• **HOW TO COMPLETE THIS TASK**
Print the records exactly as they are written.
── MATERIALS PROVIDED
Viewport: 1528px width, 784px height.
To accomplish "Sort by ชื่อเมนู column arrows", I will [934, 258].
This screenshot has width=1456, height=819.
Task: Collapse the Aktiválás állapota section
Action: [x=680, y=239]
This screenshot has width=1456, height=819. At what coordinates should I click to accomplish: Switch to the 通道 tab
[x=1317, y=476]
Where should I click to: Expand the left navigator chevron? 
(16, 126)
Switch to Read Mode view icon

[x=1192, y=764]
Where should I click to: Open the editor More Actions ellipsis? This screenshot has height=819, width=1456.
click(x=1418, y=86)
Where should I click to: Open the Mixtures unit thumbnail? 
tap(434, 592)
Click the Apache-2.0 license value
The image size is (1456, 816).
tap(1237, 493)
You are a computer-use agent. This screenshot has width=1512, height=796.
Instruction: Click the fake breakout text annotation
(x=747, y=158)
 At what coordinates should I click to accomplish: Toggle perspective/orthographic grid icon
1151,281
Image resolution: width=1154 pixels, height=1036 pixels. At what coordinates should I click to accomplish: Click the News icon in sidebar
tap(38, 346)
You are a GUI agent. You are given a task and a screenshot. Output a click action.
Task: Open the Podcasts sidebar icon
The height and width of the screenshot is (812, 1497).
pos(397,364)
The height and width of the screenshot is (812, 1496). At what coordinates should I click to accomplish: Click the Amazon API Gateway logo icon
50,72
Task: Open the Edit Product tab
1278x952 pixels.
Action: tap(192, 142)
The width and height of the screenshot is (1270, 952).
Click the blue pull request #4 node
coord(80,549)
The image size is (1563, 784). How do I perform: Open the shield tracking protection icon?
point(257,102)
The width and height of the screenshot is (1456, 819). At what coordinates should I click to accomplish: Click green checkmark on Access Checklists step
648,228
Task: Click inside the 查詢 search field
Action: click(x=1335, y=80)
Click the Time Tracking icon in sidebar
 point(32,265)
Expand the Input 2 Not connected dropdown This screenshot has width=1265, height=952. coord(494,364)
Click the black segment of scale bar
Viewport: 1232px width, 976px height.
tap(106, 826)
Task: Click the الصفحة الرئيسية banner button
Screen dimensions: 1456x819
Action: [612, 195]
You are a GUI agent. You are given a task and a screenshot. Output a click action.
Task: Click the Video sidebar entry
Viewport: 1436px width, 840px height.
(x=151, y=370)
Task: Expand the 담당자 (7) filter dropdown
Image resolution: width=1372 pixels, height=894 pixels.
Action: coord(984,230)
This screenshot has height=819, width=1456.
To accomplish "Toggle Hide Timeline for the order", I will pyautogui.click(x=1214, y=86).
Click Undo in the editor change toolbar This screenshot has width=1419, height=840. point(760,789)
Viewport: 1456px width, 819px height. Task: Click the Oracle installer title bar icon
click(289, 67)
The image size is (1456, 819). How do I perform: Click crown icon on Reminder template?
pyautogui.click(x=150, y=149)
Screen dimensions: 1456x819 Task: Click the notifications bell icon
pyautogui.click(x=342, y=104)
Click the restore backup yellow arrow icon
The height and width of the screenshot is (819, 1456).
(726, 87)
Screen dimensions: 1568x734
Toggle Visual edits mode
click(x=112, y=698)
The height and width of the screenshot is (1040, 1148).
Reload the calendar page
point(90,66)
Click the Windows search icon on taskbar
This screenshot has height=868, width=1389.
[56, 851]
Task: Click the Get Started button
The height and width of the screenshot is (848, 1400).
────
• **OUTPUT FOR THIS EXERCISE**
Viewport: 1528px width, 784px height.
To accomplish "Sort by ชื่อเมนู column arrows", I will [934, 258].
This screenshot has width=1456, height=819.
Task: Collapse the Aktiválás állapota section
Action: [x=680, y=239]
This screenshot has width=1456, height=819. At what coordinates should I click to accomplish: Switch to the 通道 tab
[x=1317, y=476]
Where should I click to: Expand the left navigator chevron? 
(16, 126)
Switch to Read Mode view icon

[x=1192, y=764]
Where should I click to: Open the editor More Actions ellipsis? This screenshot has height=819, width=1456.
click(x=1418, y=86)
Where should I click to: Open the Mixtures unit thumbnail? 
tap(434, 592)
Click the Apache-2.0 license value
The image size is (1456, 816).
tap(1237, 493)
You are a computer-use agent. This screenshot has width=1512, height=796.
Instruction: Click the fake breakout text annotation
(x=747, y=158)
 At what coordinates should I click to accomplish: Toggle perspective/orthographic grid icon
1151,281
Image resolution: width=1154 pixels, height=1036 pixels. At what coordinates should I click to accomplish: Click the News icon in sidebar
tap(38, 346)
You are a GUI agent. You are given a task and a screenshot. Output a click action.
Task: Open the Podcasts sidebar icon
The height and width of the screenshot is (812, 1497).
pos(397,364)
The height and width of the screenshot is (812, 1496). At what coordinates should I click to accomplish: Click the Amazon API Gateway logo icon
50,72
Task: Open the Edit Product tab
1278x952 pixels.
Action: tap(192, 142)
The width and height of the screenshot is (1270, 952).
Click the blue pull request #4 node
coord(80,549)
The image size is (1563, 784). How do I perform: Open the shield tracking protection icon?
point(257,102)
The width and height of the screenshot is (1456, 819). At what coordinates should I click to accomplish: Click green checkmark on Access Checklists step
648,228
Task: Click inside the 查詢 search field
Action: click(x=1335, y=80)
Click the Time Tracking icon in sidebar
 point(32,265)
Expand the Input 2 Not connected dropdown This screenshot has width=1265, height=952. coord(494,364)
Click the black segment of scale bar
Viewport: 1232px width, 976px height.
tap(106, 826)
Task: Click the الصفحة الرئيسية banner button
Screen dimensions: 1456x819
Action: [612, 195]
You are a GUI agent. You are given a task and a screenshot. Output a click action.
Task: Click the Video sidebar entry
Viewport: 1436px width, 840px height.
(x=151, y=370)
Task: Expand the 담당자 (7) filter dropdown
Image resolution: width=1372 pixels, height=894 pixels.
Action: coord(984,230)
This screenshot has height=819, width=1456.
To accomplish "Toggle Hide Timeline for the order", I will pyautogui.click(x=1214, y=86).
Click Undo in the editor change toolbar This screenshot has width=1419, height=840. point(760,789)
Viewport: 1456px width, 819px height. Task: Click the Oracle installer title bar icon
click(289, 67)
The image size is (1456, 819). How do I perform: Click crown icon on Reminder template?
pyautogui.click(x=150, y=149)
Screen dimensions: 1456x819 Task: Click the notifications bell icon
pyautogui.click(x=342, y=104)
Click the restore backup yellow arrow icon
The height and width of the screenshot is (819, 1456).
(726, 87)
Screen dimensions: 1568x734
Toggle Visual edits mode
click(x=112, y=698)
The height and width of the screenshot is (1040, 1148).
Reload the calendar page
point(90,66)
Click the Windows search icon on taskbar
This screenshot has height=868, width=1389.
[56, 851]
Task: Click the Get Started button
The height and width of the screenshot is (848, 1400).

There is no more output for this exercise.